Creating a combined neural network model with:
- **Text model**: LSTM layers to process the essay texts.
- **Linear model**: Dense layers to process the word count feature.
- **Concatenation**: Combining the outputs of both models.

### Model Training

```python
model = create_model()
model.compile(loss="categorical_crossentropy", optimizer="adam", metrics=["accuracy"])
txt_train, txt_test, X_train, X_test, y_train, y_test = train_test_split(padded, X, y, train_size=0.8, random_state=42)
cp = ModelCheckpoint(filepath="essay", save_best_only=True, mode="min", monitor="val_loss")
model.fit([txt_train, X_train], y_train, epochs=100, validation_data=([txt_test,X_test], y_test), callbacks=[cp])
```

- **Model Compilation**: Using categorical crossentropy loss and Adam optimizer.
- **Data Splitting**: Splitting data into training and testing sets.
- **Model Checkpoint**: Saving the best model based on validation loss.
- **Model Training**: Training the model for 100 epochs.

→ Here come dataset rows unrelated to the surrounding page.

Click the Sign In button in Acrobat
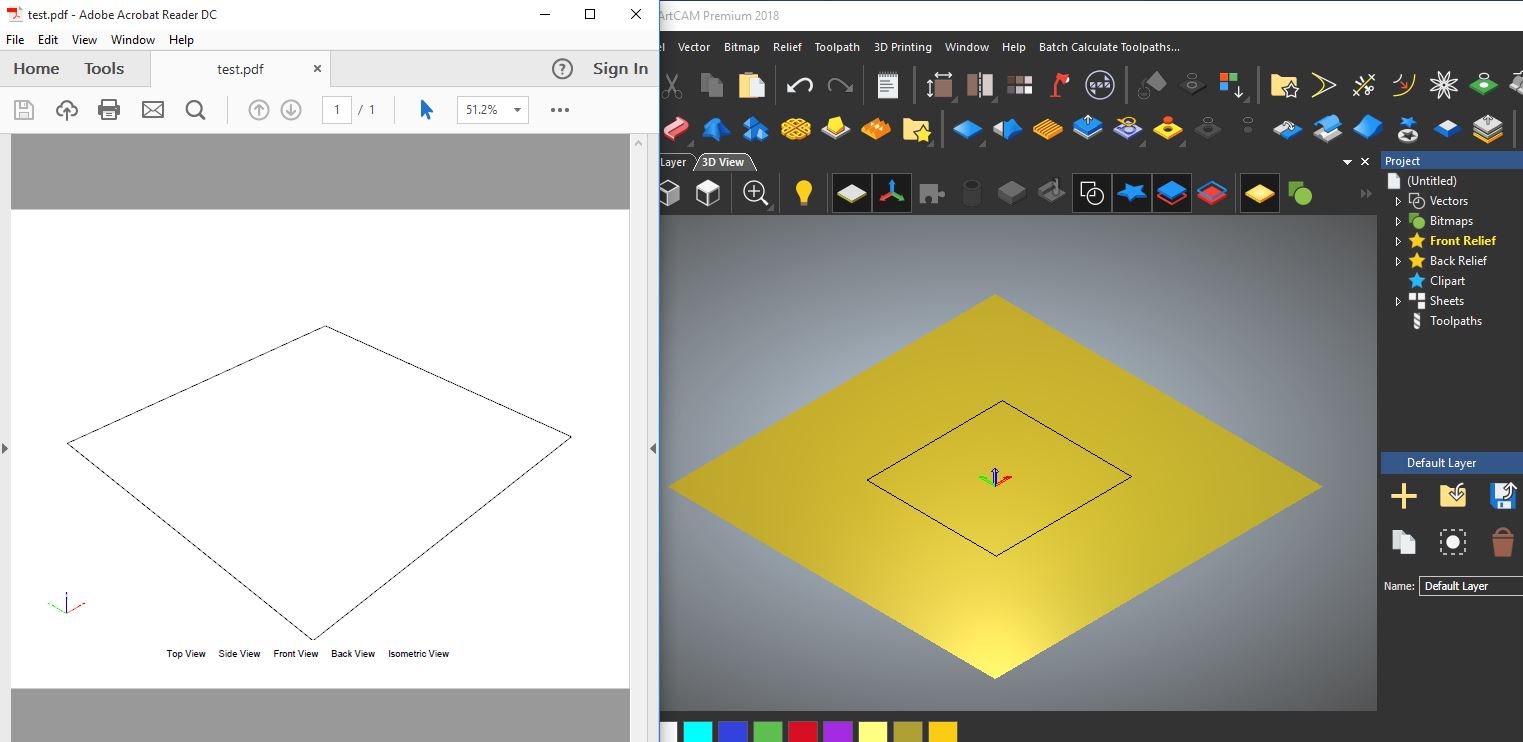pyautogui.click(x=620, y=68)
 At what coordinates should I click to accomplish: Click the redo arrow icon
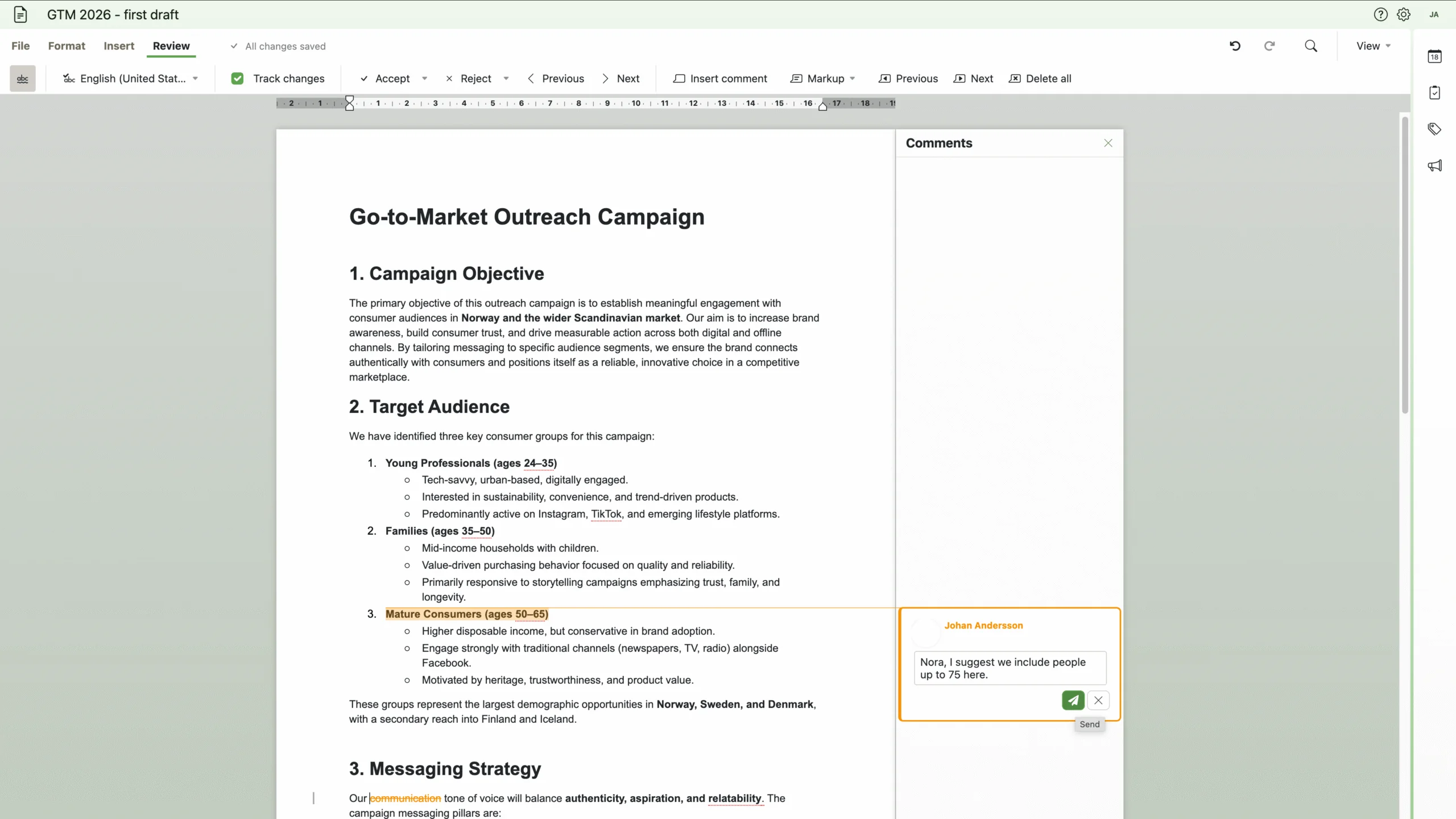(1269, 46)
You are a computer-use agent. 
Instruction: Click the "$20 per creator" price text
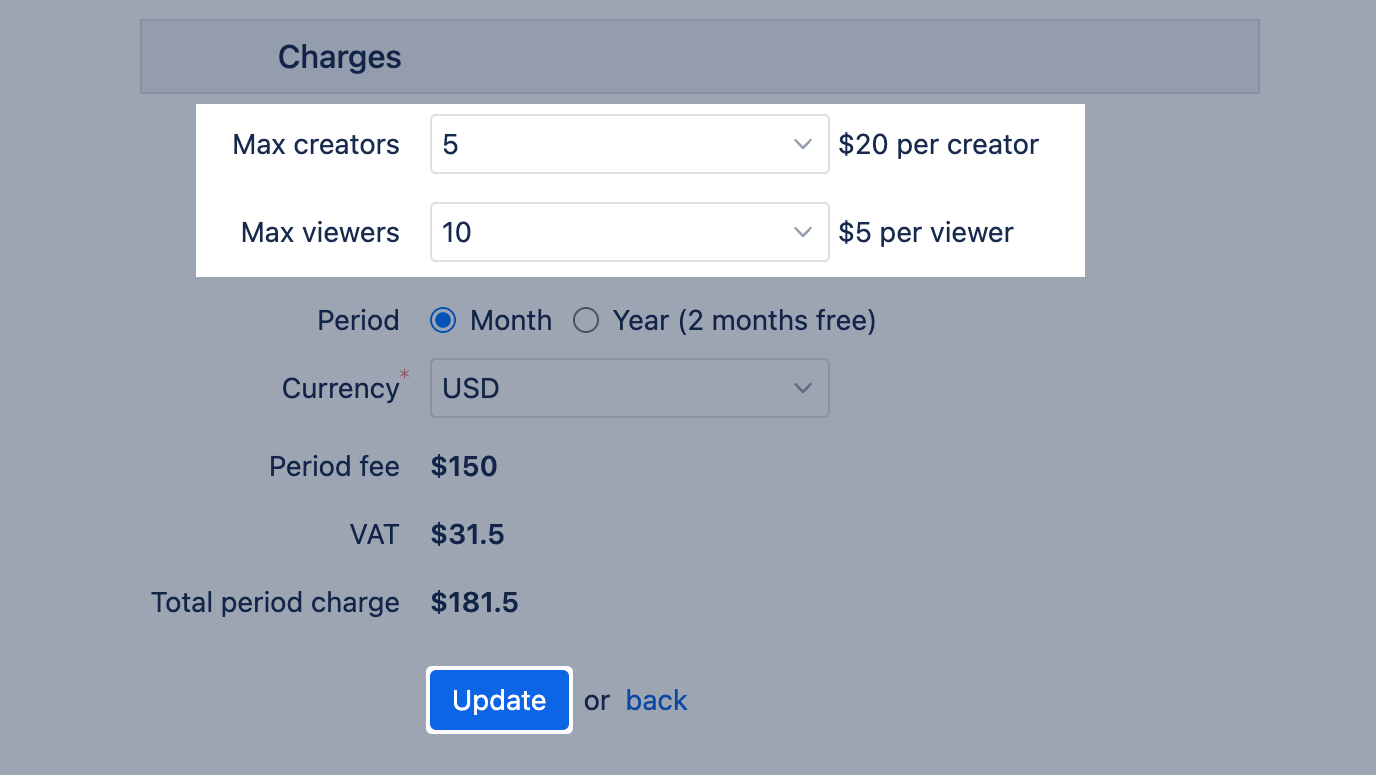939,144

### Model Evaluation and Saving

```python
h = model.history
history_df = pd.DataFrame(h.history).plot(title="Model Saved on 11th epoch")
```

Plotting the training history.

```python
## REMEMBER
# SAve tokenizer
# save minmaxscaler
# save model
```

Reminder to save the tokenizer, MinMaxScaler, and model.

### Summary

This code provides a complete pipeline for building a machine learning model to predict essay scores based on text content and word count. It includes data loading, preprocessing, exploratory data analysis, model building, training, and evaluation. The model combines text processing with LSTM layers and a linear model for the word count feature, achieving a comprehensive approach to the problem.